Leaf Margin Development Regulated by NAM Is Dependent on SLM1. (A) to (C) Adult leaves of nam-2 (A), slm1-1 (B), and nam-2 slm1-1 (C). Arrow points to the clustered leaflets. Arrowheads indicate the fused leaflets. (D) Percentage of fused leaflets in the 6-week-old wild type and mutants (n = 50). (E) Transcript levels of NAM in the wild type (WT) and slm1-1. Transcript levels were measured by qRT-PCR using leaf buds from 6-week-old plants. Values are the means and sd of three biological replicates. (F) In situ hybridization and expression patterns of NAM in leaf primordia of the wild type and slm1-1. Empty boxes mark the leaf margin.

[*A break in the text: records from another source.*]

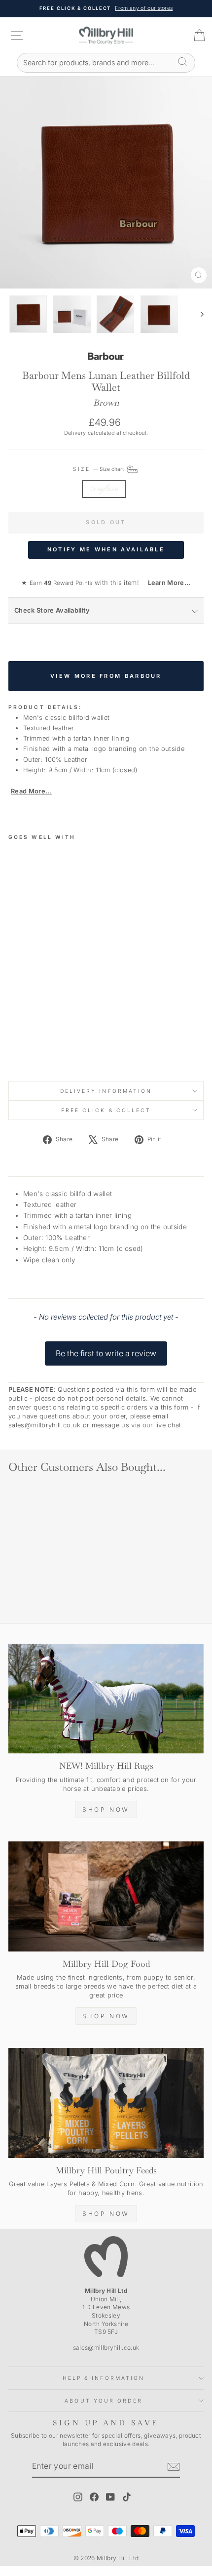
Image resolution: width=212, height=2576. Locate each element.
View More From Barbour (106, 675)
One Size (104, 489)
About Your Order (103, 2401)
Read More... (31, 791)
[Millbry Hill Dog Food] (106, 1896)
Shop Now (106, 1809)
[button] (106, 1348)
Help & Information (104, 2378)
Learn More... (165, 582)
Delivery (75, 432)
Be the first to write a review (106, 1353)
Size (99, 469)
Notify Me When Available (106, 549)
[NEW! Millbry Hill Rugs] (106, 1699)
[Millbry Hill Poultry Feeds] (106, 2103)
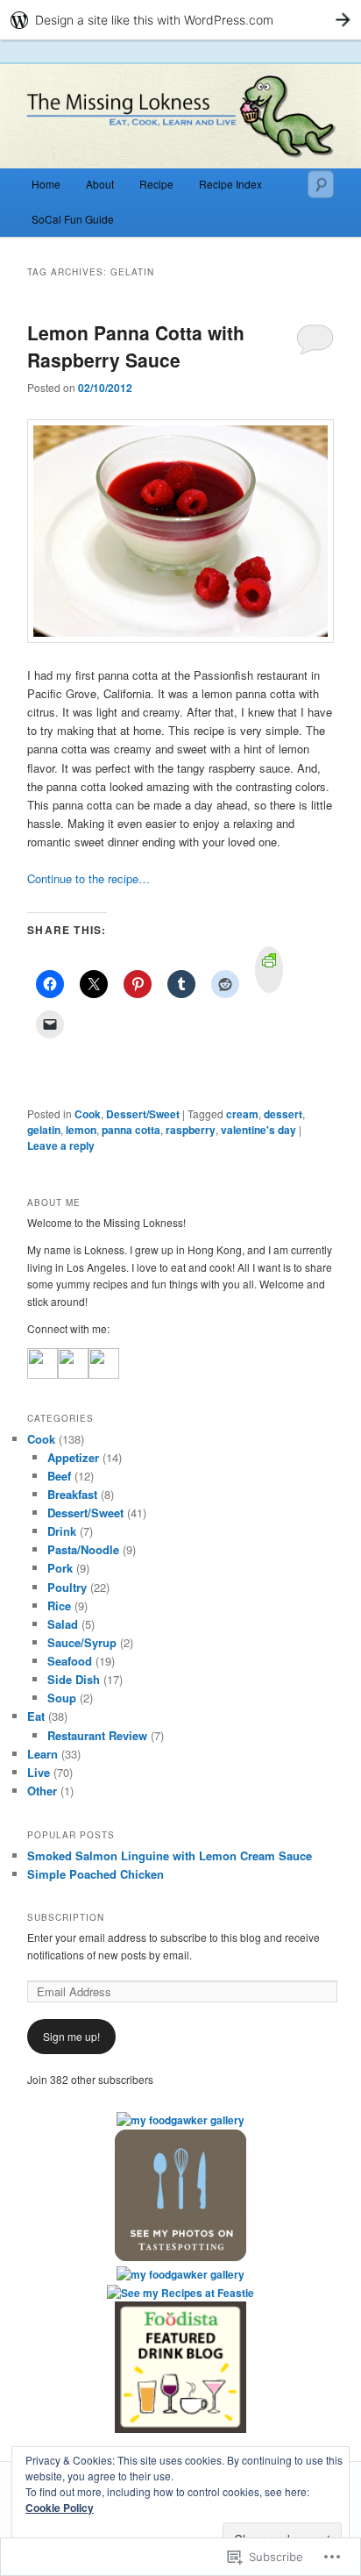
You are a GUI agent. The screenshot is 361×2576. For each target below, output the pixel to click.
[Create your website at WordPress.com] (180, 19)
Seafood (69, 1660)
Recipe (156, 183)
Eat (36, 1716)
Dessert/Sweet (143, 1114)
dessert (283, 1114)
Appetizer (73, 1457)
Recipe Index (230, 183)
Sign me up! (71, 2036)
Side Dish (73, 1679)
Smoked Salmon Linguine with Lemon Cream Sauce (169, 1855)
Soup (61, 1697)
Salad (62, 1624)
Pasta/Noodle (83, 1549)
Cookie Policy (59, 2507)
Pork (60, 1567)
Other (42, 1790)
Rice (59, 1605)
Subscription (65, 1917)
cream (242, 1114)
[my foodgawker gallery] (180, 2120)
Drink (61, 1531)
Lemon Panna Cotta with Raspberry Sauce (135, 346)
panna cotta (131, 1130)
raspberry (191, 1130)
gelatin (43, 1130)
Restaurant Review (97, 1735)
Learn (42, 1753)
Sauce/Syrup (82, 1642)
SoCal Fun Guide (73, 218)
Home (46, 183)
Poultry (67, 1587)
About (100, 183)
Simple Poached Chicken (95, 1874)
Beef (59, 1475)
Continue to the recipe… (88, 878)
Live (38, 1772)
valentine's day (258, 1130)
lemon (81, 1130)
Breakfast (72, 1494)
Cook (87, 1114)
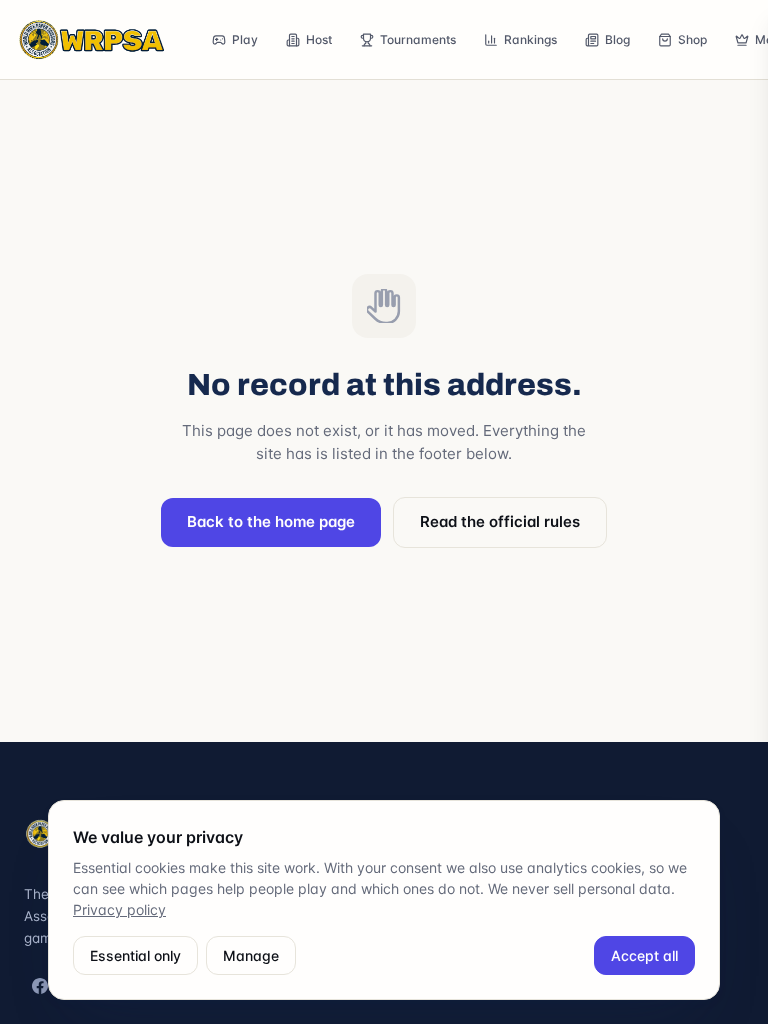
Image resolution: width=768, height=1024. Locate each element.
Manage (251, 955)
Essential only (135, 955)
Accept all (644, 955)
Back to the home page (271, 521)
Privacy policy (119, 909)
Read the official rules (500, 521)
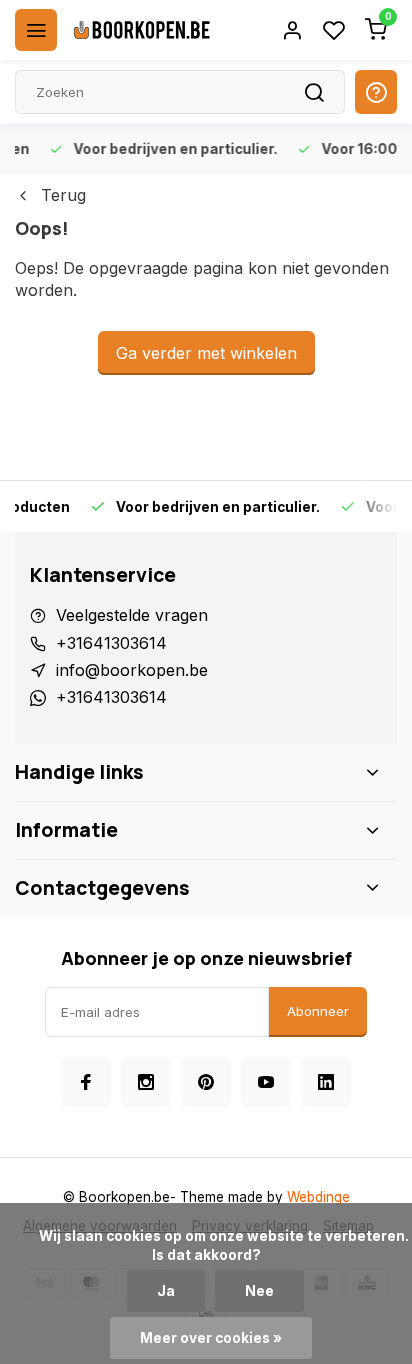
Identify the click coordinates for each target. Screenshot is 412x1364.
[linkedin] (326, 1082)
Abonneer (318, 1011)
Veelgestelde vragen (132, 615)
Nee (259, 1291)
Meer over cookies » (211, 1338)
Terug (63, 195)
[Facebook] (86, 1082)
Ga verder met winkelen (206, 353)
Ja (166, 1291)
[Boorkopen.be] (142, 30)
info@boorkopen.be (132, 670)
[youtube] (266, 1082)
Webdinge (318, 1197)
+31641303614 (111, 643)
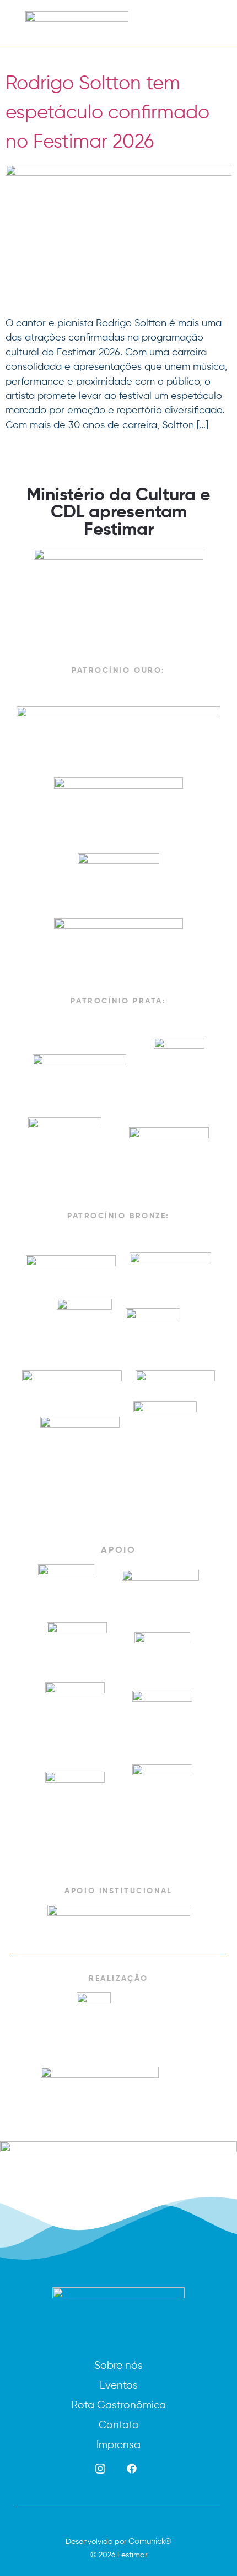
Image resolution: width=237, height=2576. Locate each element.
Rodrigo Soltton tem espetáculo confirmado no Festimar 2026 (107, 112)
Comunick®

Bar in (A) to (C) = 5 mm; bar in (F) = 50 μm.

Figure 10.

A Proposed Model Illustrating the Functional Roles of the TAS3 ta-siRNA Pathway, NAM, and SLM1 in Leaf Margin Development and Lateral Organ Separation. SLM1 is an auxin efflux carrier that regulates auxin accumulation during leaf development. The auxin/SLM1 module is required for the initiation of leaf marginal teeth. NAM is a positive regulator that promotes the formation of leaf margin serrations and the separation of lateral organs in a SLM1-dependent manner. AGO7 is required for the production of ta-siARFs, which repress the expression of ARF3 and ARF4a,b by posttranscriptional cleavage in the TAS3 ta-siRNA pathway. The TAS3 ta-siRNA pathway plays crucial roles in the determination of leaf margin cell fate and the establishment of lateral organ polarity. It functions as a repressor in the formation of marginal indentation and separation of lateral organs.